» Data excerpts:
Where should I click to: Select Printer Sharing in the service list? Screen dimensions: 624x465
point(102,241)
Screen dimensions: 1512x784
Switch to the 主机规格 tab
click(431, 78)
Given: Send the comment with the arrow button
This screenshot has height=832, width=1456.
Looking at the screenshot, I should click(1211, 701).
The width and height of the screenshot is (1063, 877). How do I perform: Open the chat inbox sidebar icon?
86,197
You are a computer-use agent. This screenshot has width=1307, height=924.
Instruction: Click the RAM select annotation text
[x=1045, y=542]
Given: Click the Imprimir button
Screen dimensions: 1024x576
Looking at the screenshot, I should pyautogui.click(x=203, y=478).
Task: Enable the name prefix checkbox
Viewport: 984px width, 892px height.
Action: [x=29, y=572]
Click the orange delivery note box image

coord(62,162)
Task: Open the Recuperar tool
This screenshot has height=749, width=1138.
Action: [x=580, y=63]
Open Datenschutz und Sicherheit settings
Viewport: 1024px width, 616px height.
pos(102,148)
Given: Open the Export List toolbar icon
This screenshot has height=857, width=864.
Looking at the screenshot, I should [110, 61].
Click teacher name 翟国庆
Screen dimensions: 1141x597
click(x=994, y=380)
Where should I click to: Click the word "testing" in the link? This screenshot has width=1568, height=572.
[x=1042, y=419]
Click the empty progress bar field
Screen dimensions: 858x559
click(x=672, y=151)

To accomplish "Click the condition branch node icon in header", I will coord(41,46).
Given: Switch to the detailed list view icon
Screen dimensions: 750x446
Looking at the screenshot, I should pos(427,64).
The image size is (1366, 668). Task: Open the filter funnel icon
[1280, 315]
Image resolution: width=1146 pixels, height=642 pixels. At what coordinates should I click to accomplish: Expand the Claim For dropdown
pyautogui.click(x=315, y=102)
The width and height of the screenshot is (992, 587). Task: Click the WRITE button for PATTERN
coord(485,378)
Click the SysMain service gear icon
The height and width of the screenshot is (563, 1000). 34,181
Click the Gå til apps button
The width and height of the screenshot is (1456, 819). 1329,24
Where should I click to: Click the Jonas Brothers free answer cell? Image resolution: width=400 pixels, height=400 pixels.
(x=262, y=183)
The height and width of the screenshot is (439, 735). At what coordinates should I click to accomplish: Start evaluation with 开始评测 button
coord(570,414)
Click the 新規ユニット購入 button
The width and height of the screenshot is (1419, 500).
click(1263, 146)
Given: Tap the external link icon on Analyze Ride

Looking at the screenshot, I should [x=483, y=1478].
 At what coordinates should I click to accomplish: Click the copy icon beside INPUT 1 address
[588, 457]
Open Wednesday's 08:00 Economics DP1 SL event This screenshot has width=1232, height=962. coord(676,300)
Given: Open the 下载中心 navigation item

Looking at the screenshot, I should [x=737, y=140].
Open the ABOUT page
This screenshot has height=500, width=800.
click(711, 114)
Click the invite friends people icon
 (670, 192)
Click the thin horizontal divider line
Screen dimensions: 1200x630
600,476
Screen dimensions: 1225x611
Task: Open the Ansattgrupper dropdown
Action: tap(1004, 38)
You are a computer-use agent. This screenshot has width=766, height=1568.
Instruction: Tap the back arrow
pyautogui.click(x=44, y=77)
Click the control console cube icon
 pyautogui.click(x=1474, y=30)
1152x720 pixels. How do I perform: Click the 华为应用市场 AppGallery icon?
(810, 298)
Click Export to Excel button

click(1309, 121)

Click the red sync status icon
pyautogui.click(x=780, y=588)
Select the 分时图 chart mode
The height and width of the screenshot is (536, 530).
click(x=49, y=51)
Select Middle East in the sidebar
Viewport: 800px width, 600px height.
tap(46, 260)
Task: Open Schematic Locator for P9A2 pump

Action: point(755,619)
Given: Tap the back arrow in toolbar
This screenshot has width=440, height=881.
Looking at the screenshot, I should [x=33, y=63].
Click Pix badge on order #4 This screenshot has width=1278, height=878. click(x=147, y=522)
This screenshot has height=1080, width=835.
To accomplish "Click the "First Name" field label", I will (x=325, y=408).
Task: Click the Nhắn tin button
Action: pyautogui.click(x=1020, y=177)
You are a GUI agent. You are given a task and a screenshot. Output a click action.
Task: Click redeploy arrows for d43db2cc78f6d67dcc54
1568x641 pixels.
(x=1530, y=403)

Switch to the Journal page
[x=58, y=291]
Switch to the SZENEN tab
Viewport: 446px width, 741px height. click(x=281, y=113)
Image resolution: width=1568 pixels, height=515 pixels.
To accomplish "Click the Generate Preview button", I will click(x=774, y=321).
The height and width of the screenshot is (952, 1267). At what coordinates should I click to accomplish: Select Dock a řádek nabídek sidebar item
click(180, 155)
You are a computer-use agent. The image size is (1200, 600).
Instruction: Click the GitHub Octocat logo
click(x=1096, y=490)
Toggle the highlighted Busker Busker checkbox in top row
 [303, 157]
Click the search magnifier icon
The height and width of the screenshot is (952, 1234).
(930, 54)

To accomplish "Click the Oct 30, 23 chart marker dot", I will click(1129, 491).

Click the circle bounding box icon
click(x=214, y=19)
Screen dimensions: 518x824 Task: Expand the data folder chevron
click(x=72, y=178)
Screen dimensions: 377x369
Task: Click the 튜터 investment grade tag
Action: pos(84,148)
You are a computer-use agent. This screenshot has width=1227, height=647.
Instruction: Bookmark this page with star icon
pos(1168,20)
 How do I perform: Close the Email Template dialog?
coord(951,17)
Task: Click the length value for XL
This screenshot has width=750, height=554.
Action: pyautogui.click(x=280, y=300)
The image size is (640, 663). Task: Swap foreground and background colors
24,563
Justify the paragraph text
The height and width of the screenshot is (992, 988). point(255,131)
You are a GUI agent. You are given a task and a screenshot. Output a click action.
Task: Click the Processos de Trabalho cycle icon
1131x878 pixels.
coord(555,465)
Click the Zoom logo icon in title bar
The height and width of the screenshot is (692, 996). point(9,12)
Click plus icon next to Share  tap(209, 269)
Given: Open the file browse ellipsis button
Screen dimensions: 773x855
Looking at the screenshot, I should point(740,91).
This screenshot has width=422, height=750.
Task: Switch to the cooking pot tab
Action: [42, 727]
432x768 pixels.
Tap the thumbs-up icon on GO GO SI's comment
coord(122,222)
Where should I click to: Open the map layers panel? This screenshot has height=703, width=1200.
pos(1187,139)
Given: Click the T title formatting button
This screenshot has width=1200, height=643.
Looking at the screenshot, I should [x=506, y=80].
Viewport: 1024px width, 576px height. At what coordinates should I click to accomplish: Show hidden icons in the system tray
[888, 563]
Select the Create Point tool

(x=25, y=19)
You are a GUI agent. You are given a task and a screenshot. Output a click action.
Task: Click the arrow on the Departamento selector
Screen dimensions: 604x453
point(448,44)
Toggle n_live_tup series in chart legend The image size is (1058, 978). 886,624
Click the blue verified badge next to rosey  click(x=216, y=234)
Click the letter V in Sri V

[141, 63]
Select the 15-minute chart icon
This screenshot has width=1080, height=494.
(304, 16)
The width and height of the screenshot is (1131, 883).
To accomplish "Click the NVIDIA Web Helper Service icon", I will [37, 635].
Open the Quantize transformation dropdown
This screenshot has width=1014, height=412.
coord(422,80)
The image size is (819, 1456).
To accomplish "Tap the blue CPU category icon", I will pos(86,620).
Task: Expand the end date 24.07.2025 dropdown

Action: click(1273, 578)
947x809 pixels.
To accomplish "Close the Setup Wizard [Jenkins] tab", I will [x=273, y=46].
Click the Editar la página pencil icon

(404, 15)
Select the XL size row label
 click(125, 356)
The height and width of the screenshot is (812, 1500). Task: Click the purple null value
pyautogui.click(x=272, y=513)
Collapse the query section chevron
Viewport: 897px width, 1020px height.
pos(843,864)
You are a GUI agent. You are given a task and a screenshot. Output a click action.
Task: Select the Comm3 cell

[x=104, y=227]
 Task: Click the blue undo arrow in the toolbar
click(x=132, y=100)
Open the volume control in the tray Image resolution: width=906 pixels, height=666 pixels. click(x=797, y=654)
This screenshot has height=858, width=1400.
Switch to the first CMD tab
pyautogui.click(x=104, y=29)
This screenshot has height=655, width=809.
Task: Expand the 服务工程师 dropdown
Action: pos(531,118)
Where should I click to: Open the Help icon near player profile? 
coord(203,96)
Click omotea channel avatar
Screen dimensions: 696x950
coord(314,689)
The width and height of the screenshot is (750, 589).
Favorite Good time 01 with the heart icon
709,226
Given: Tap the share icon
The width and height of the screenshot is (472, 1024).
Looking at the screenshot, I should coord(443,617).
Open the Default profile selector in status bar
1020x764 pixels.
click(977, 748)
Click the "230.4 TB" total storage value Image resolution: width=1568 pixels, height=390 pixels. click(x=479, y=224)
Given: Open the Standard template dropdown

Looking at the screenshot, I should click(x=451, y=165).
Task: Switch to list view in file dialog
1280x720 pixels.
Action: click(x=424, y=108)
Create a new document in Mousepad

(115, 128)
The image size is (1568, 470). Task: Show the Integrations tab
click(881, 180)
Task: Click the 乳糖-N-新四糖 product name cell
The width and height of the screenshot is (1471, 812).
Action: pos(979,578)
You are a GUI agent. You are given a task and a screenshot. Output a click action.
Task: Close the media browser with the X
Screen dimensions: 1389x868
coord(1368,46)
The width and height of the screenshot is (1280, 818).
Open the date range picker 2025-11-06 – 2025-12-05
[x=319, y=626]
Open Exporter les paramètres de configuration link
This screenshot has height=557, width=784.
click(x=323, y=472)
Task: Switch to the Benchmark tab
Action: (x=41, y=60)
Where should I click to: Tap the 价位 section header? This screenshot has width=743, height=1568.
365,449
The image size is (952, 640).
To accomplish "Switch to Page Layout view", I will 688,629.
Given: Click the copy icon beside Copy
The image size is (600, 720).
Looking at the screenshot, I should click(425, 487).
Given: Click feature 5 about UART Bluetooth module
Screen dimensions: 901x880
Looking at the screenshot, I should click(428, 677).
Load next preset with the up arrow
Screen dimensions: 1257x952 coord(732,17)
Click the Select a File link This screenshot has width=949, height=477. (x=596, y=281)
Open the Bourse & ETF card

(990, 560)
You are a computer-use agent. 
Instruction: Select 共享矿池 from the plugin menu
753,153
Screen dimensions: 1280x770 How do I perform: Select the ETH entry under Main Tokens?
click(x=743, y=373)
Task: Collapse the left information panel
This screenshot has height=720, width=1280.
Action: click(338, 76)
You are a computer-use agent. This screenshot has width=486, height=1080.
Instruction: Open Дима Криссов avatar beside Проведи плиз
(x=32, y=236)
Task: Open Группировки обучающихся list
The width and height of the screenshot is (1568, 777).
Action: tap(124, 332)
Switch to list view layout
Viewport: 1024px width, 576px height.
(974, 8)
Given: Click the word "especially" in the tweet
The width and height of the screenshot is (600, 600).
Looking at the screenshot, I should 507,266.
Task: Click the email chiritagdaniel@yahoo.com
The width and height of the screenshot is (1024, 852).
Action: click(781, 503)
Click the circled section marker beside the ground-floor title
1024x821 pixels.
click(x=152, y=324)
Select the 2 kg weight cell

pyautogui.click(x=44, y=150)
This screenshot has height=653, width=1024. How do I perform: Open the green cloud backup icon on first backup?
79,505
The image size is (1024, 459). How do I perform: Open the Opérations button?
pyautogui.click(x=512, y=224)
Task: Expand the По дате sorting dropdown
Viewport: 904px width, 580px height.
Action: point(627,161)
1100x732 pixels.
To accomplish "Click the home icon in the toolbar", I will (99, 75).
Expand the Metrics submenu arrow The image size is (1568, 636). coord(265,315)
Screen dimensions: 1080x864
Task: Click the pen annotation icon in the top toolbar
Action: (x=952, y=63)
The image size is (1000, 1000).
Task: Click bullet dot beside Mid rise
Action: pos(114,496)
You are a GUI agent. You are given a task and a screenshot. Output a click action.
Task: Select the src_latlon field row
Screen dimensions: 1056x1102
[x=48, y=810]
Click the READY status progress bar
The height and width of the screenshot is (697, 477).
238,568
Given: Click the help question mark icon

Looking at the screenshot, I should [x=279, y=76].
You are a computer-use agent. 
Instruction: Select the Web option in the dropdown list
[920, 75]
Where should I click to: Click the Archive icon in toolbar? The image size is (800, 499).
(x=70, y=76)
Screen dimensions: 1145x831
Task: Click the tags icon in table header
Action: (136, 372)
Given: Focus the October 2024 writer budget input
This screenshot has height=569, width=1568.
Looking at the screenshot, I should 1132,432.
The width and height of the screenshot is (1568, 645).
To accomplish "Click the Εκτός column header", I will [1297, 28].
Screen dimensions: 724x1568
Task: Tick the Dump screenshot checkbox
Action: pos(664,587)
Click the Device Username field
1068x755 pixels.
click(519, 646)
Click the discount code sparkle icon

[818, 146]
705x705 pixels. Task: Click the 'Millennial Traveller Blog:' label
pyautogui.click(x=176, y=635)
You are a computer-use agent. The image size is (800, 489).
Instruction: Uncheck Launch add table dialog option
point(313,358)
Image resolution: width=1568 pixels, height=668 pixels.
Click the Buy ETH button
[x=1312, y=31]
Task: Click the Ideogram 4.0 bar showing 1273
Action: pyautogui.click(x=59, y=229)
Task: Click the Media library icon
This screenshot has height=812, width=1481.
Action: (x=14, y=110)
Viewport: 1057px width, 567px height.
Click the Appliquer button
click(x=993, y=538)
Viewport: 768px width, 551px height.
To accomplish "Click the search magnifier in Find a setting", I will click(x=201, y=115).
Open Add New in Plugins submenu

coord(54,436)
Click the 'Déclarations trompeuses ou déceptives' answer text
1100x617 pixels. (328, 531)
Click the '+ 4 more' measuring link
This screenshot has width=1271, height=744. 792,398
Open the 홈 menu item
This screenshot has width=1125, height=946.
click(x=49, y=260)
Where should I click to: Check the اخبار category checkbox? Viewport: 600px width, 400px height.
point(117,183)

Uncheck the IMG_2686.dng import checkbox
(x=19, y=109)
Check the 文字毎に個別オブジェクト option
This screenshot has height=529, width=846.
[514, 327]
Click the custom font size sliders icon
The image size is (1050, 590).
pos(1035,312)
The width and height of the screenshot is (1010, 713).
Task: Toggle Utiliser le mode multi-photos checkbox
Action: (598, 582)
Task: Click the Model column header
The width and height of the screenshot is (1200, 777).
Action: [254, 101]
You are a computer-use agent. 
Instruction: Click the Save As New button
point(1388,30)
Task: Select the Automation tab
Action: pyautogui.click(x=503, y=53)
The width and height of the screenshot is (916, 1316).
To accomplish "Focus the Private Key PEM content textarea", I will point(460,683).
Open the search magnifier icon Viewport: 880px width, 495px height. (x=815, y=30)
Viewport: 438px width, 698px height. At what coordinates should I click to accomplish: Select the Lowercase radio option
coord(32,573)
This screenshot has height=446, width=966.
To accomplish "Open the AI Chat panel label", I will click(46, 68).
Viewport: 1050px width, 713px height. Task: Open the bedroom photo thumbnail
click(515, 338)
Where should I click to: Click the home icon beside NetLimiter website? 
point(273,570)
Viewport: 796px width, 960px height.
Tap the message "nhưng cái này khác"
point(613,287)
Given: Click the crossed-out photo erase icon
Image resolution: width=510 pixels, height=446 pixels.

» What you are asked to do:
Retype the lines from the one containing "Open the search" through the last line of the records. Leave out everything else.

» Written answer:
Open the search magnifier icon Viewport: 880px width, 495px height. (x=815, y=30)
Viewport: 438px width, 698px height. At what coordinates should I click to accomplish: Select the Lowercase radio option
coord(32,573)
This screenshot has height=446, width=966.
To accomplish "Open the AI Chat panel label", I will click(46, 68).
Viewport: 1050px width, 713px height. Task: Open the bedroom photo thumbnail
click(515, 338)
Where should I click to: Click the home icon beside NetLimiter website? 
point(273,570)
Viewport: 796px width, 960px height.
Tap the message "nhưng cái này khác"
point(613,287)
Given: Click the crossed-out photo erase icon
Image resolution: width=510 pixels, height=446 pixels.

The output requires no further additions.